Re: [PATCH 3/4] cachestat: implement cachestat syscall
From: Johannes Weiner
Date: Mon Nov 21 2022 - 10:55:27 EST
On Mon, Nov 21, 2022 at 09:45:49AM -0500, Brian Foster wrote:
> On Tue, Nov 15, 2022 at 10:29:00AM -0800, Nhat Pham wrote:
> > Implement a new syscall that queries cache state of a file and
> > summarizes the number of cached pages, number of dirty pages, number of
> > pages marked for writeback, number of (recently) evicted pages, etc. in
> > a given range.
> >
> > NAME
> > cachestat - query the page cache status of a file.
> >
> > SYNOPSIS
> > #include <sys/mman.h>
> >
> > struct cachestat {
> > unsigned long nr_cache;
> > unsigned long nr_dirty;
> > unsigned long nr_writeback;
> > unsigned long nr_evicted;
> > unsigned long nr_recently_evicted;
> > };
> >
> > int cachestat(unsigned int fd, off_t off, size_t len,
> > struct cachestat *cstat);
> >
>
> Do you have a strong use case for a user specified range vs. just
> checking the entire file? If not, have you considered whether it might
> be worth expanding statx() to include this data? That call is already
> designed to include "extended" file status and avoids the need for a new
> syscall. For example, the fields could be added individually with
> multiple flags, or the entire struct tied to a new STATX_CACHE flag or
> some such.
Whole-file stats are only useful for data that is structured in
directory trees. It doesn't work for structured files. For example,
understanding (and subsequently advising/influencing) the readahead
and dirty flushing in certain sections of a larger database file.

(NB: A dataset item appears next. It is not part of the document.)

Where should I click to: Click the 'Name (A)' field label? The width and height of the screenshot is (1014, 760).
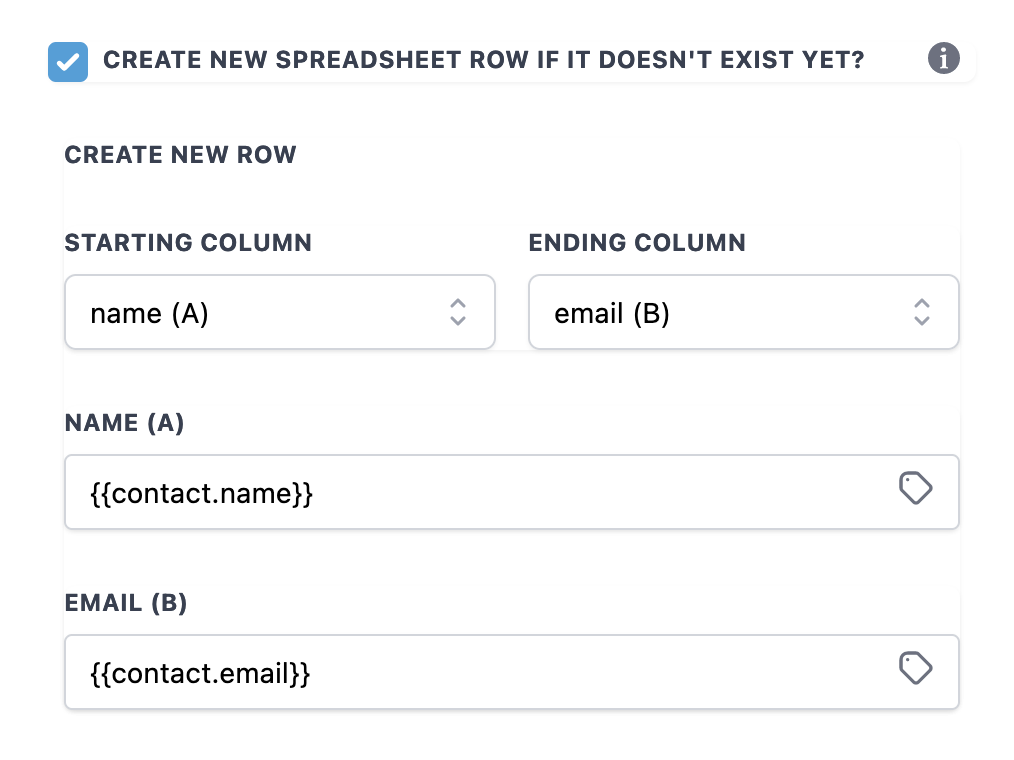tap(125, 423)
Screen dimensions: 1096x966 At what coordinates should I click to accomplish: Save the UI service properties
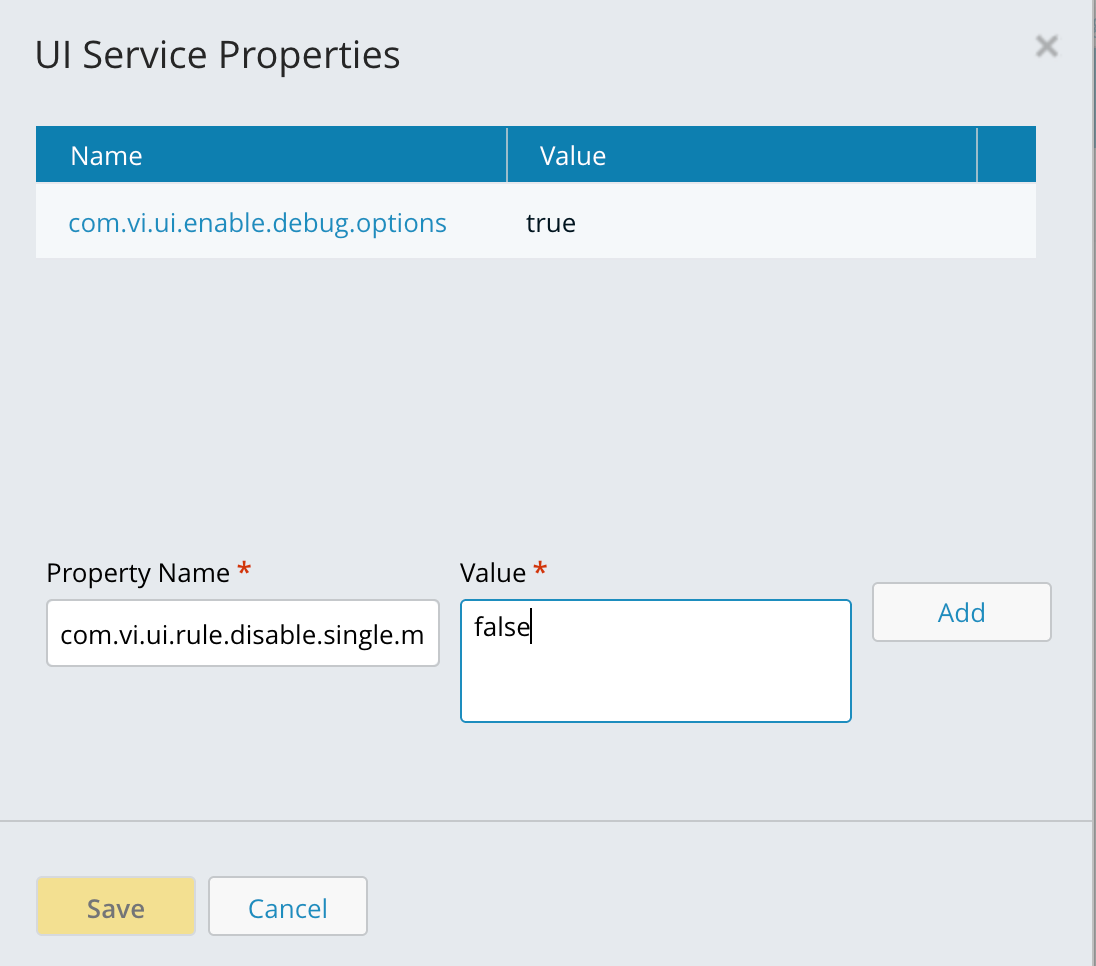click(x=116, y=907)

Fadvise/madvise/sync_file_range etc. give the user the ability to
influence cache behavior in sub-ranges, so it makes sense to also
allow querying at that granularity.
> > DESCRIPTION
> > cachestat() queries the number of cached pages, number of dirty
> > pages, number of pages marked for writeback, number of (recently)
> > evicted pages, in the bytes range given by `off` and `len`.
> >
> > These values are returned in a cachestat struct, whose address is
> > given by the `cstat` argument.
> >
> > The `off` argument must be a non-negative integers, If `off` + `len`
> > >= `off`, the queried range is [`off`, `off` + `len`]. Otherwise, we
> > will query in the range from `off` to the end of the file.
> >
>
> (off + len < off) is an error condition on some (most?) other syscalls.
> At least some calls (i.e. fadvise(), sync_file_range()) use len == 0 to
> explicitly specify "to EOF."
Good point, it would make sense to stick to that precedent.